Collected data:
================================

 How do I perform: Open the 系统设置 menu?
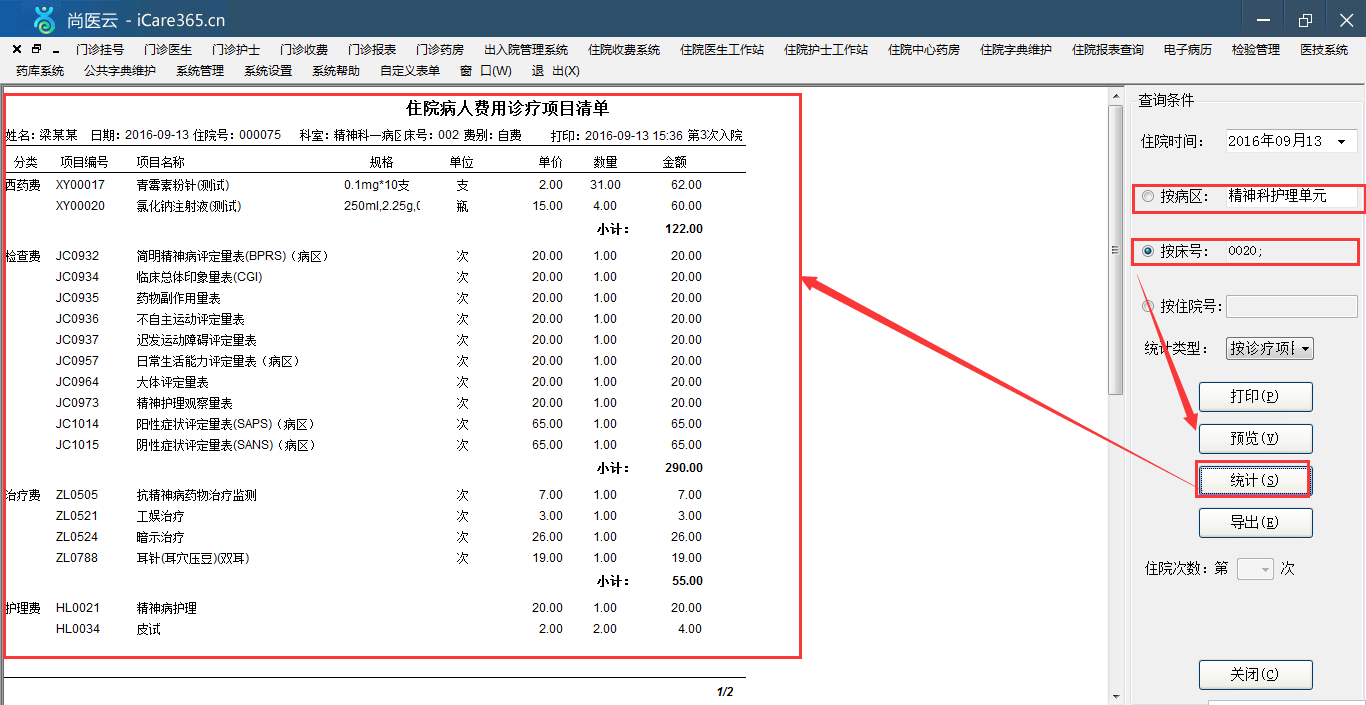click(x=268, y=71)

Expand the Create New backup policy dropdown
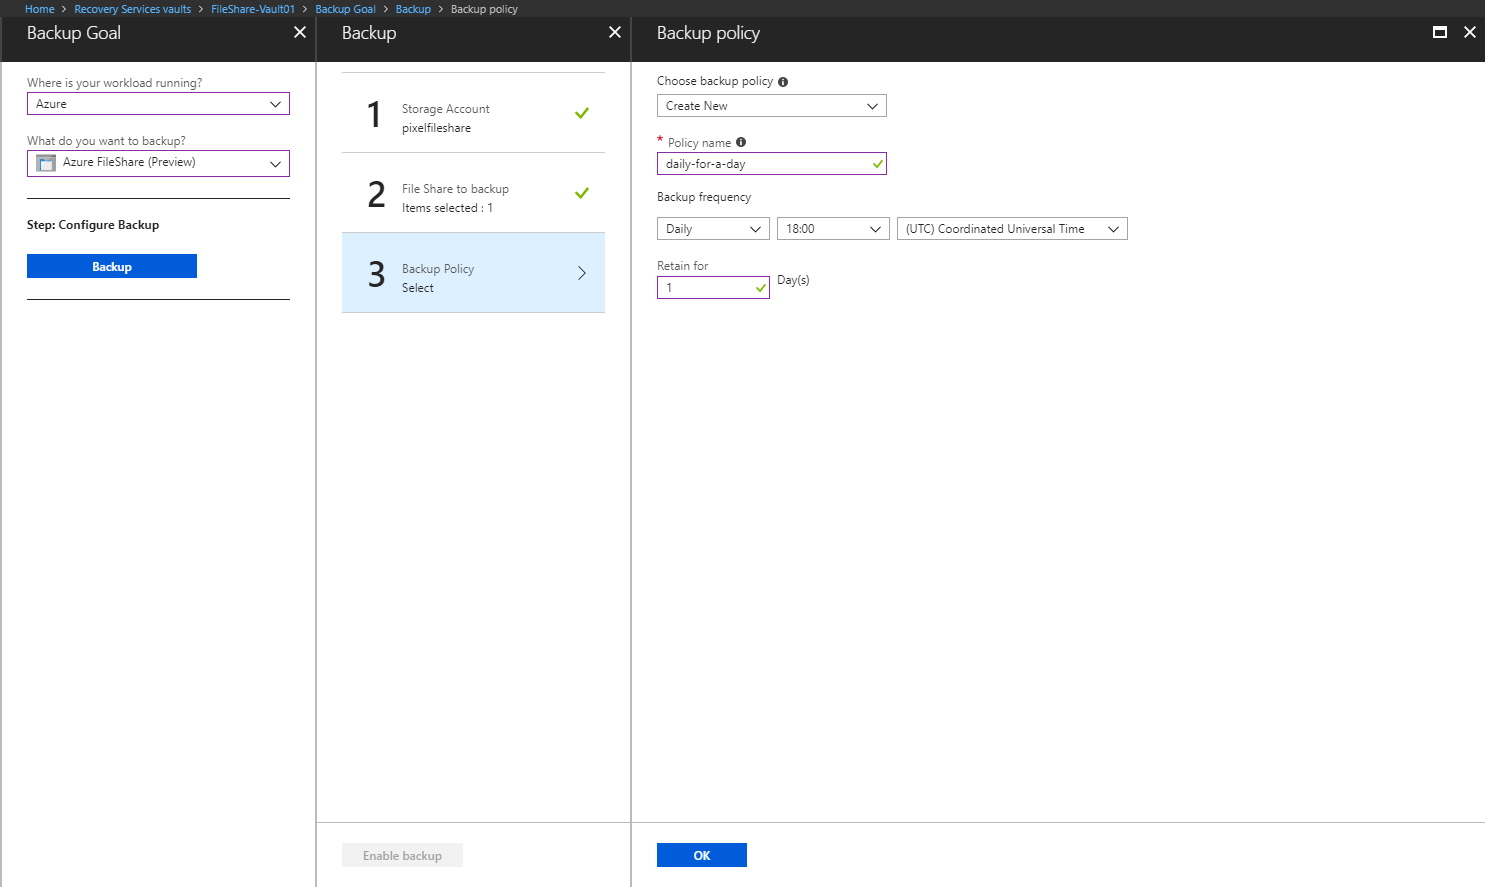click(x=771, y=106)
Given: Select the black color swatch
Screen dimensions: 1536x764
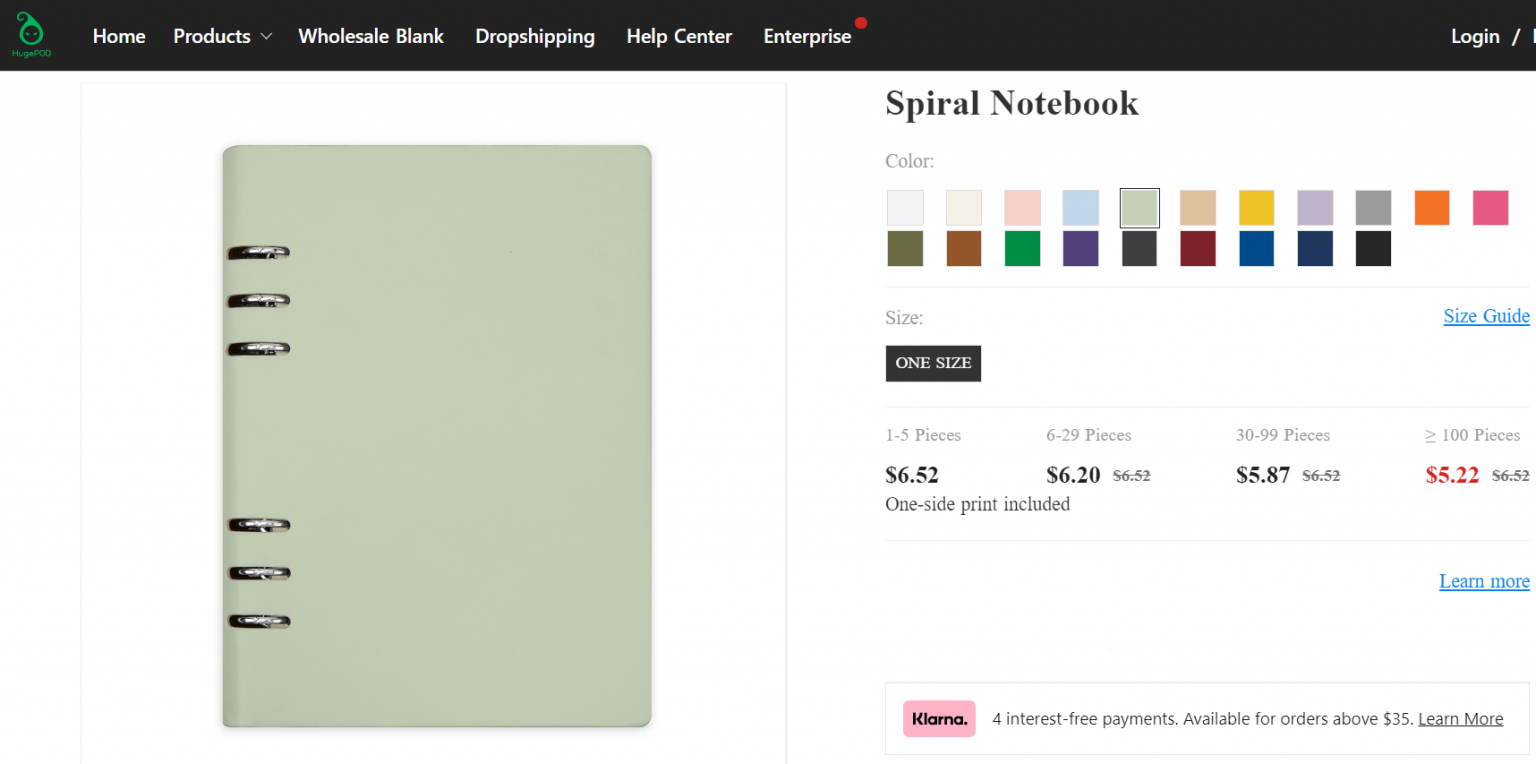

================================

Change "black" to "white" in the material above and write out all its lines again with nothing else altered. Leave the pictures out.

 How do I perform: Open the 系统设置 menu?
click(x=268, y=71)

Expand the Create New backup policy dropdown
click(x=771, y=106)
Given: Select the white color swatch
Screen dimensions: 1536x764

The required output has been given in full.